Simplicity, humility & business agility

25-Aug-2019
Business
by Michael Davie (Practice Principal)

This week we celebrate the first anniversary of our business life in the new location of Preston Victoria. As we approached this milestone, Kellie and I were reflecting on how different our business looks and feels under the Kuda Wealth umbrella, with the streamlined business model operating out of the old Panch (Preston & Northcote Community Hospital) facilities in Hotham Street.

What has become clear to both of us is the power of simply taking the time to stand back from what we are doing, assessing how we are doing it, and asking ourselves why we are doing it. As an old planning colleague of mine once said, “in both life and business, barriers for growth occur because people are so busy chopping the wood that they forget to sharpen the axe”.

Nothing could provide more evidence in support of those comments from my dear old friend Tony from Ballarat than the last 12 months of our business experience.

We migrated from a fully integrated business model across two separate physical locations, comprising multiple advisers, business owners and support staff. This transition presented very real, genuine risks and required strategic thought and careful planning; the reduction in our economies of scale ran the risk of driving up our on-costs, the removal of alternative planners within the business, placed increased concern around succession planning and covering leave, and the reduction in administration support could have given rise to processing delays, expediency in client support and increased pressure on existing staff.

▶ [PROVIDED DATA]
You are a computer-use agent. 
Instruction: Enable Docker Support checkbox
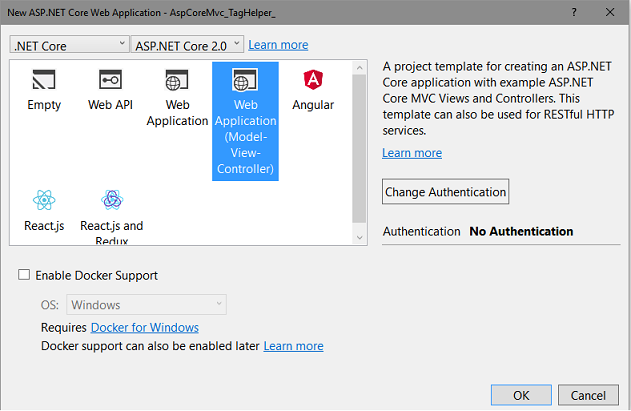pos(24,275)
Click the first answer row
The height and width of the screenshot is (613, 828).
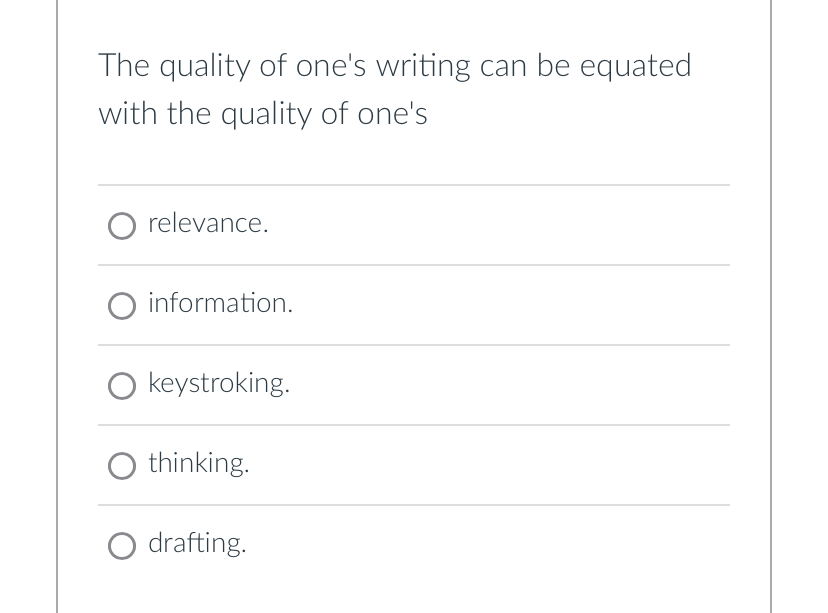(414, 224)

▶ [EXERCISE 1]
Answer these questions from the Kuda Wealth anniversary post:
(a) Which facilities does the business now operate out of?
(b) According to the old planning colleague, why do barriers for growth occur?
(c) What kind of business model did the business migrate from?
▶ [EXERCISE 2] Summarize the Kuda Wealth anniversary post in two sentences.
▶ [EXERCISE 3] Carry on writing the Kuda Wealth anniversary post from the point where it stops.

▶ [ANSWER AREA 1]
(a) The old Panch (Preston & Northcote Community Hospital) facilities in Hotham Street.
(b) Because people are so busy chopping the wood that they forget to sharpen the axe.
(c) A fully integrated business model across two separate physical locations, comprising multiple advisers, business owners and support staff.

▶ [ANSWER AREA 2] Marking its first year in Preston Victoria, the business reflects on how different it looks under the Kuda Wealth umbrella with a streamlined model, and on the value of stepping back to assess how and why it does things. Its move away from a fully integrated model across two locations carried real risks, including higher on-costs, succession and leave-cover concerns, and possible processing delays and pressure on staff.

▶ [ANSWER AREA 3]
However, at the turn of our business pivoting from the safe confines of a multi-layered, multi-adviser and multi-ownership structure into a quick, nimble and simpler advisory model we took the time to step back and ask ourselves the hard questions about our business, our clients and our advisory processes.

We peeled the lid back on what were our “must-haves”, our “nice-to-haves” and our unfortunate “ego-driven-nugatory-haves”. This exercise allowed us to measure our clients’ true expectations of us and what aspects of our service and processes added value to their lives as opposed to contributing only to our own sense of self-importance and illusions of grandeur.

As a small business becoming smaller in stature but bigger in value, we realised that there were many facets of our business that were completely unnecessary. We were running task management systems which would drain our productivity as it was often observed that we spent more time updating tasks in the system than doing the task itself. We were producing reports on aspects of our business model that no one was reviewing, wasting valuable resources. We were holding meetings for meeting’s sake and dedicating significant amounts time and money toward social media marketing, providing commentary on current social events and posting platitudes to Instagram and Facebook (complete with cliché’ sunset imagery) under the misguided view that our clients cared about this.

Our business had grown from the humble beginnings of Ward Financial Group to operating from two separate locations, attempting to project an image of scale and size. Ignore the fact that we were under-utilising both offices, burning valuable dollars on unnecessary real estate and creating the additional logistics challenges associated with a core and satellite model.

At the time, we were under the impression that this is what clients were expecting from a highly---corporate, professional financial planning firm. However, after seeking feedback from clients directly, it soon became apparent that this couldn’t be further from the truth and therefore, we stripped back all processes and business operational decisions to focus on keeping our business model simple; a mantra that we support in terms of advice, financial management and goal setting.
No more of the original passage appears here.